You are where you are. You don't have to apologize for where you are. You live in a triggering place and are working hard to keep yourself stable. I understand where you are coming from, that's why my name is Monster. It seems the methods you are using to try to control the anger are actually escalating it. Are you seeing a therapist? Maybe he/she could work out a plan with you to de-escalate.

In the meantime, is the a renters coalition in your city? Can you google help for renters? Or is there a free law advice office near you? You do need to find someplace safe.
 
Some of my trauma stems from therapists, so I don't have one. Haven't had one since I legally had a say so about it. The therapists I had, well, I am not sure there is a hot enough hell to house them. I will leave it at that.

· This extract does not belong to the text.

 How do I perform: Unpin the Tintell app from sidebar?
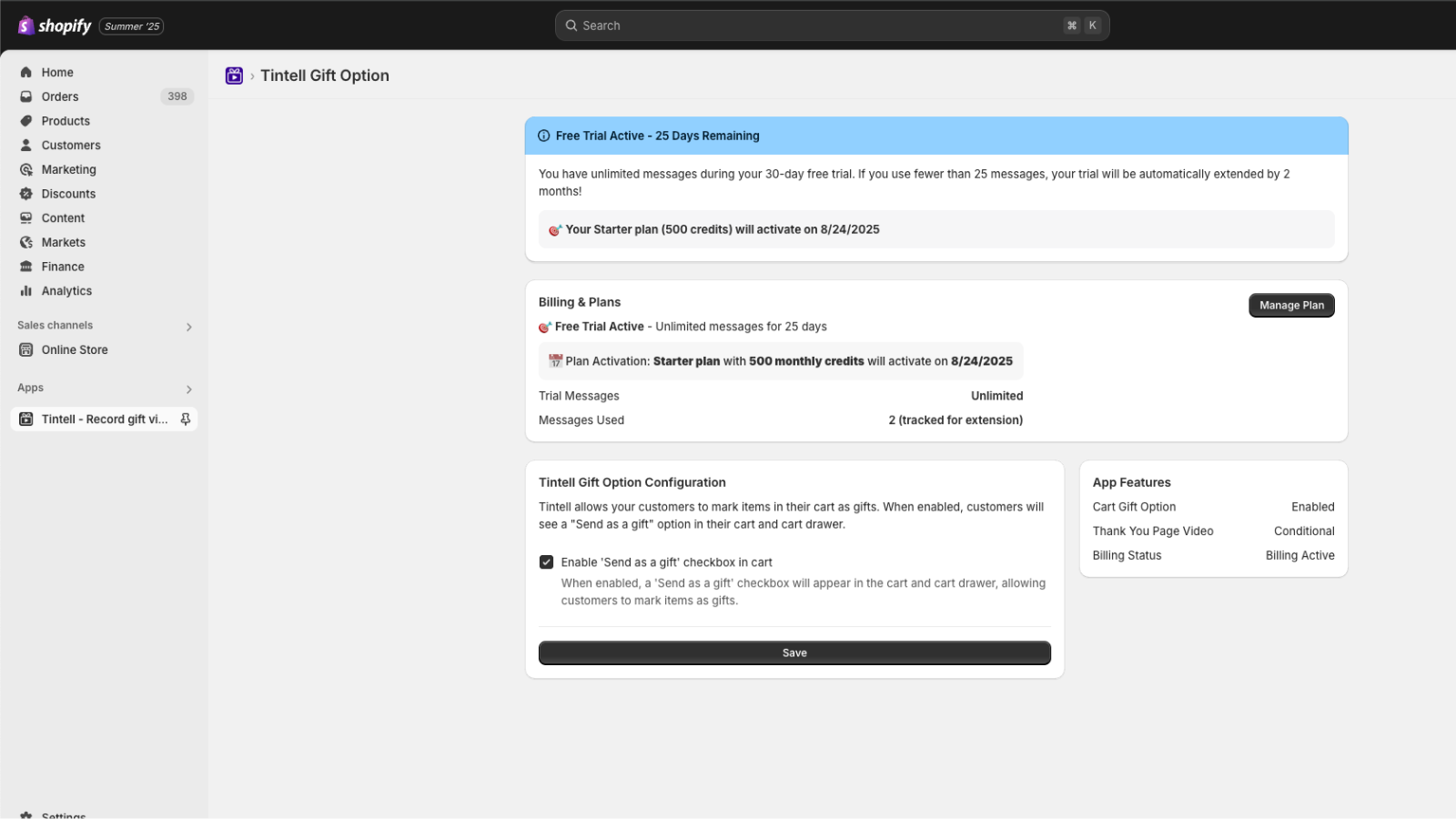(x=185, y=419)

Thank you for the reassurance Monster, I am glad someone understands what I mean about the evil side. This forum to me is a for lack of better words god send. It keeps proving me wrong, not in a bad way though. I always am self conscious people will think ill of me when I post, but I am met with the opposite. It gives me faith in humanity honestly, thank you.

We are trying to find a lawyer still without having to pay our state bar to find one for us. However, priority wise I think contacting that Allsup company you referred would be first. Second would be to get out of here, and last would be the lawyer to hold these people accountable for their actions. As well as the landlord for allowing it to happen, knowing darn good and well it is wrong and illegal.

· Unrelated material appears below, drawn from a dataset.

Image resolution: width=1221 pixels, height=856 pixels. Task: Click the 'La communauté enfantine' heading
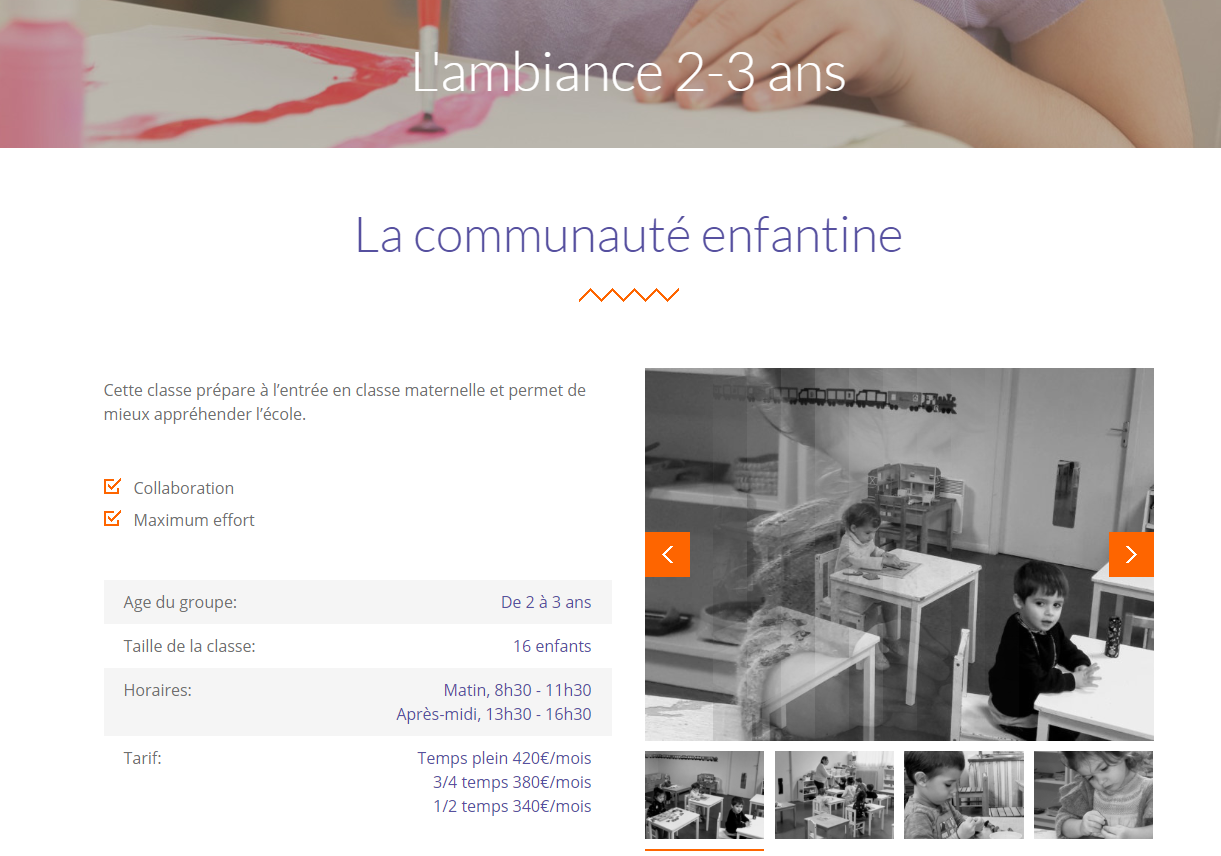629,235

My girlfriend's co-worker referred us to her complex. It is all single level, kind of like villas or a quadplex strip. We are still trying to find a house with decent land though. The disability should help with that eventually. Anyway we're going to call the owner or property manager there and see if we can work something out. Even if it is smaller, or whatever it has to be better than here. It would be temporary and it is cheaper than what we pay for this slum.

We are looking at realtor.com/other sites like that and craigslist. Unfortunately there are so many scammers out there and not a lot of owner rented places.

Thank you again Monster for all of your suggestions.
 
Thank you all for giving me my hope back for the most part. It slips so easily sometimes, I am more hopeful but am still on edge. Limbo it's a pain in the rear.